The non-collusion assumption raises a valid practical objection. If a single entity — say, a company — wants to offer a PIR-based service, it must deploy at least two servers. But then the user is asked to trust that the very same entity operating both servers will refrain from having them communicate. The entity that controls the infrastructure is exactly the entity the user is trying to hide their query from, and non-collusion is simply a promise that this entity makes to itself. There is no cryptographic mechanism enforcing it.

This tension is precisely what motivates the shift from information-theoretic to computational PIR. By relaxing the security guarantee to hold only against computationally bounded adversaries — and grounding privacy in a cryptographic hardness assumption rather than server separation — it becomes possible to build a single-server PIR scheme.
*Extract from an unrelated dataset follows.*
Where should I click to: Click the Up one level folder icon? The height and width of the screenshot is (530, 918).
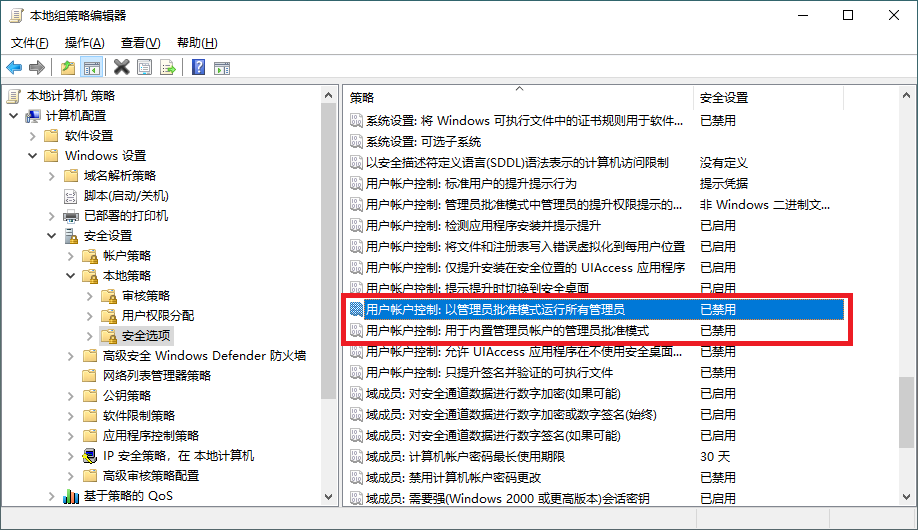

The non-collusion requirement disappears entirely: there is only one server, and the user’s privacy is protected by mathematics rather than by organizational trust. The tradeoff is heavier computation on the server side, but for many real deployments this is a worthwhile price for removing a non-enforceable assumption.

Where to Go From Here

The matrix scheme is simple and already achieves $O(\sqrt{n})$ communication with 2 servers. But it is far from the limit. Chor et al. showed that a more structured construction — arranging the database as a three-dimensional cube and using a carefully designed query strategy — achieves $O(n^{1/3})$ with 2 servers. More generally, with $k$ servers one can achieve $O(n^{1/(2k-1)})$ communication. Later work by Woodruff and Yekhanin pushed this further, and today there exist schemes with polylogarithmic communication, albeit under additional assumptions.

As discussed above, the non-collusion requirement inherent to IT-PIR motivates moving to the computational setting. In Part 2, we will explore computational PIR, where constructions based on lattice problems like Learning With Errors (LWE) achieve single-server PIR without any trust assumption between servers.